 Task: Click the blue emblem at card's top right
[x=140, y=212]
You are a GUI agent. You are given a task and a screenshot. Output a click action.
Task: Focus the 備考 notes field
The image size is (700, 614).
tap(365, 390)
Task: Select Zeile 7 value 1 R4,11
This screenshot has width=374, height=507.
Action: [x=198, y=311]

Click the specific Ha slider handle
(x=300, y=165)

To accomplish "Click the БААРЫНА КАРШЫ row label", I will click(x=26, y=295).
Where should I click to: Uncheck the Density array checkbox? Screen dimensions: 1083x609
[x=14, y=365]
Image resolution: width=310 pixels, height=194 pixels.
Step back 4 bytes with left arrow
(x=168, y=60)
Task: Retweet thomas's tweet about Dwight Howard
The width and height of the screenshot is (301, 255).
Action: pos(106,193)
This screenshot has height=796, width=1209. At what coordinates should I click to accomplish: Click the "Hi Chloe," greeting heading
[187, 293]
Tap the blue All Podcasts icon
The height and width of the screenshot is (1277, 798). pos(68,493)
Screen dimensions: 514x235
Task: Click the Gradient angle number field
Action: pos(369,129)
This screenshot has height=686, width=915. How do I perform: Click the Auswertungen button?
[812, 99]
- - - -
§ WHAT YOU SHOULD DO: Give the entries again exactly as they stand.

§ EXERCISE OUTPUT:
 Task: Click the blue emblem at card's top right
[x=140, y=212]
You are a GUI agent. You are given a task and a screenshot. Output a click action.
Task: Focus the 備考 notes field
The image size is (700, 614).
tap(365, 390)
Task: Select Zeile 7 value 1 R4,11
This screenshot has width=374, height=507.
Action: [x=198, y=311]

Click the specific Ha slider handle
(x=300, y=165)

To accomplish "Click the БААРЫНА КАРШЫ row label", I will click(x=26, y=295).
Where should I click to: Uncheck the Density array checkbox? Screen dimensions: 1083x609
[x=14, y=365]
Image resolution: width=310 pixels, height=194 pixels.
Step back 4 bytes with left arrow
(x=168, y=60)
Task: Retweet thomas's tweet about Dwight Howard
The width and height of the screenshot is (301, 255).
Action: pos(106,193)
This screenshot has height=796, width=1209. At what coordinates should I click to accomplish: Click the "Hi Chloe," greeting heading
[187, 293]
Tap the blue All Podcasts icon
The height and width of the screenshot is (1277, 798). pos(68,493)
Screen dimensions: 514x235
Task: Click the Gradient angle number field
Action: pos(369,129)
This screenshot has height=686, width=915. How do I perform: Click the Auswertungen button?
[812, 99]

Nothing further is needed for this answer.